**Records for this exercise:**

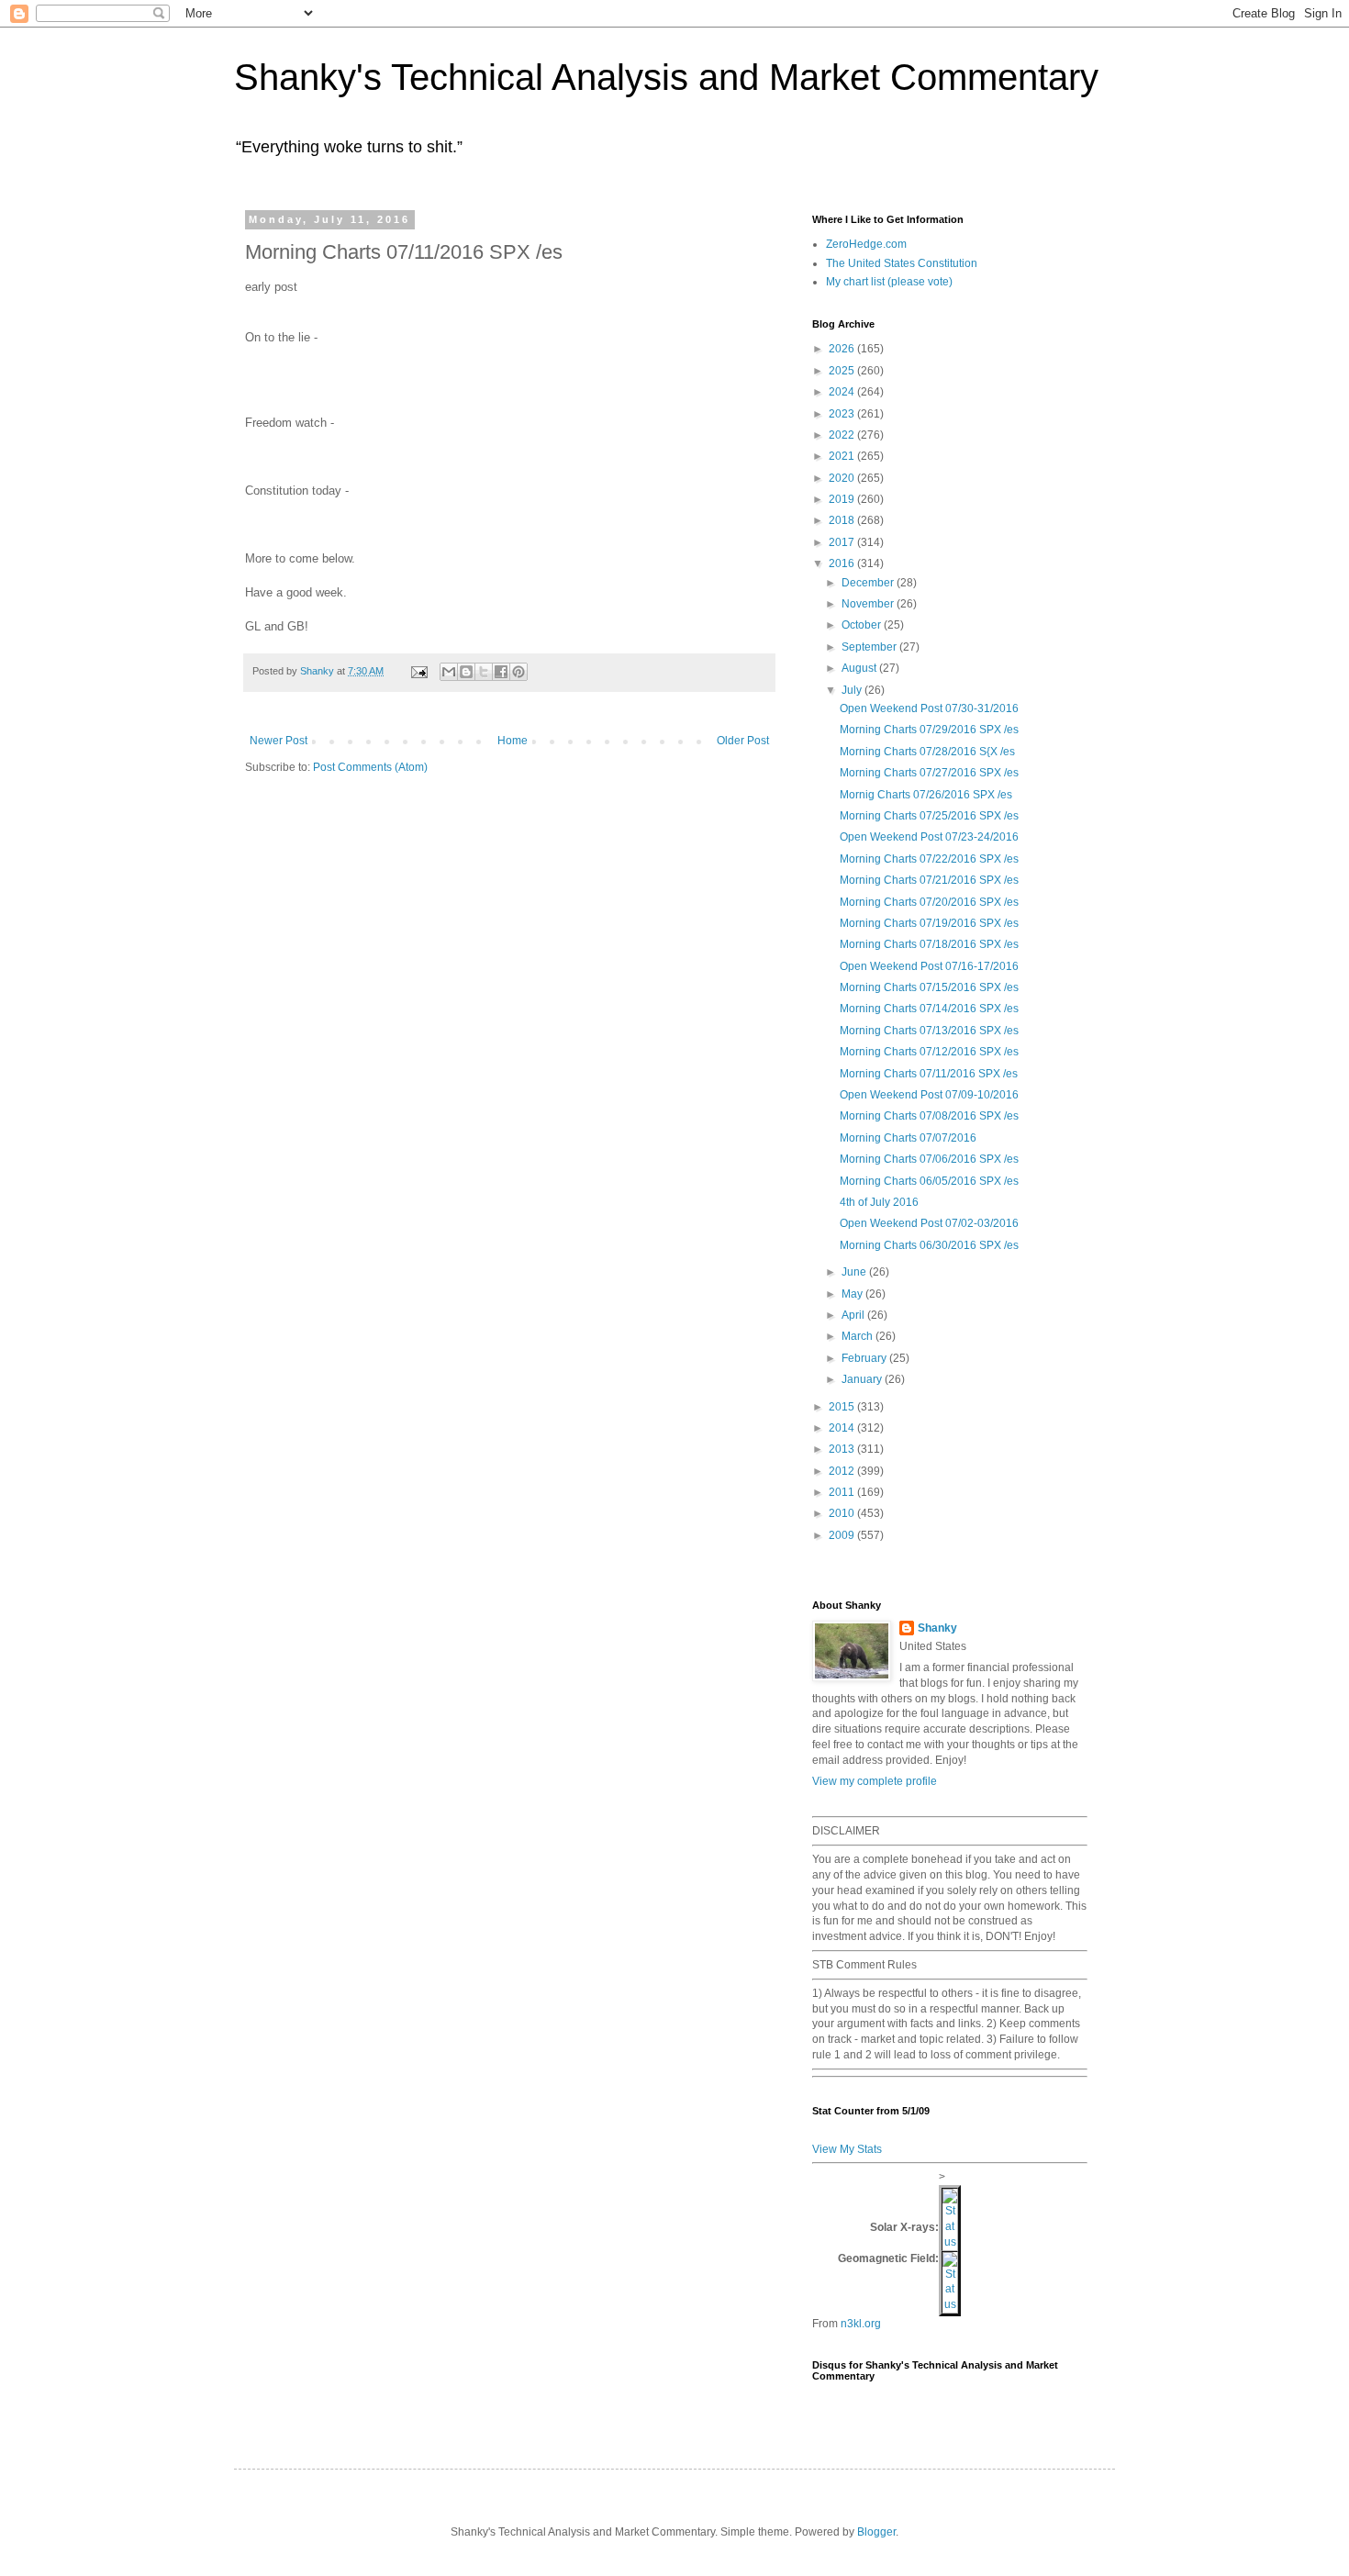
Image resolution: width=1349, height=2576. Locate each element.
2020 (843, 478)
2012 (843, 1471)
...
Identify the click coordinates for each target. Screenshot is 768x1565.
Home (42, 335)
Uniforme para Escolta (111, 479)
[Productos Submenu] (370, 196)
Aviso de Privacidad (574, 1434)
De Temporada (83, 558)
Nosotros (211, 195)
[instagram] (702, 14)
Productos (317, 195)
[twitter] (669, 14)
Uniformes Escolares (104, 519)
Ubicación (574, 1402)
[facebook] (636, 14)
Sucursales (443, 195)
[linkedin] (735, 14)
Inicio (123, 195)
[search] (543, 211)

**What needs to be done:**
The answer should consist of all lines from the records above that hold the word "each".

**Solution for this task:**
Image resolution: width=1349, height=2576. Locate each element.
Identify the click coordinates for each target. Screenshot is 768x1565.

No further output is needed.